财力雄厚的公司都有一些共同点，比如在公司运行应用安全程序方面紧缩预算。一位前首席信息安全官（CISO）表示，无论预算是多少，如果该项目没有正确的领导者，软件修复肯定会遇到组织上的问题。

　　“你不能仅靠一支应用安全专家组成的团队，让他们进行调整，修复，然后编译一切，”451集团的企业安全实践的高级分析师Wendy Nather这样说道，“在修复的一系列过程中，有太多地方容易出错，且大多数都是组织上的问题。”

　　Nather曾管理过Texas教育机构的IT安全项目，并在上周SOURCE Boston安全会议上分享了她监管漏洞修复的经验。Nather的会议主题：建设鲁贝戈德堡（Rube Goldberg）应用安全计划，描述了做一个简单的修复项目会怎样经常遭受到复杂的组织问题和工程开发问题。

　　主要组织在整个行业内推动应用安全改善的计划已陷入了组织问题。极力赞扬安全开发生命周期（SDL）的微软，在其最近的年度SDL进程报告中表示，他们的应用安全项目初期也是很挣扎的。2002年，当微软临时停止.NET框架通用语言运行库（.NET Framework Common Language Runtime，.NET CLR）的开发，转而集中在编写安全代码上时，他们用了十周的时间修复了几十个漏洞。公司面临着“艰巨的后勤方面和技术方面的挑战”，但他们将所学的应用在了Windows Server 2003的开发中。基本的代码是.NET CLR的十倍。报告中写道，“Windows部门的组织规模和复杂性也导致了对技术依赖的增加，但工艺创新不断浮现，”。

　　“随着时间的推移，我们所做的事情已不仅是技术过程上的结合，而且是文化变革过程中的结合。”微软的软件安全工程团队的David Ladd，在近期SearchSecurity.com的采访中这样说道。“当你开始谈论关于加强安全的做法时，会给组织带来很大的影响，技术方面的东西往往很容易处理，而文化转变方面的问题则更具挑战性。”

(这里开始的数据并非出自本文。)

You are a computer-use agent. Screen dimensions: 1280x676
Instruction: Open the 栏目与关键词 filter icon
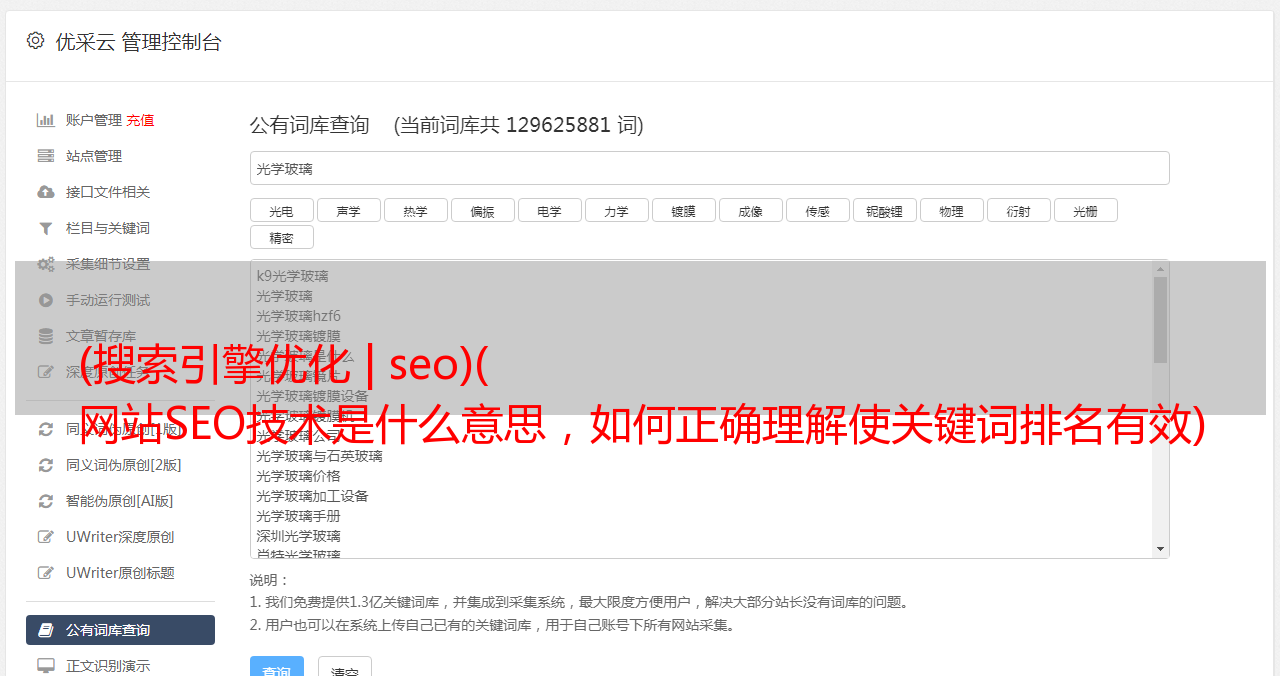[x=45, y=228]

　　Nather的介绍中，她描述了一个公共部门项目，其中包括一个应用程序（至少有十年）的数十个的代码修复任务。她表示，ASP和.NET中的单点登录应用程序“对环境非常重要”，“这个问题和设法修复都是非常关键的，因为有很多其他应用程序依赖于它。”

　　虽然技术人员将修复周期变为六周，但该项目最初由于资金不足，未能获得具有较强开发能力的技术人员，而陷入停顿。此外，该组织的QA（质量保证）团队有很多要求。几十个编码错误中的每一个错误都需要被映射，记录并给出业务原因。几个月来，“我们和QA团队在修复方面争吵过很多次，”Nather表示，“他们希望每一个跨站点脚本的实例都有一个追踪指数。”

　　QA团队必须做一个代码生成，才能够批准推然后生产出来。最终，该小组批准了一项简化追踪过程，但用了一年多的时间才实施了修复，Nather补充说。

　　Nather认为，CISO们和其他经理需要参加更多的培训来学习项目管理和业务流程工程。当想要提高软件安全性时，这些技能是无价的。

　　“需要大量的工程去设置一些东西，这样才能按照你计划的进行，”Nather说道，“你必须了解环境，将所有的事情正确排序。这部分和技术一样重要，而这是很多人都不会的。”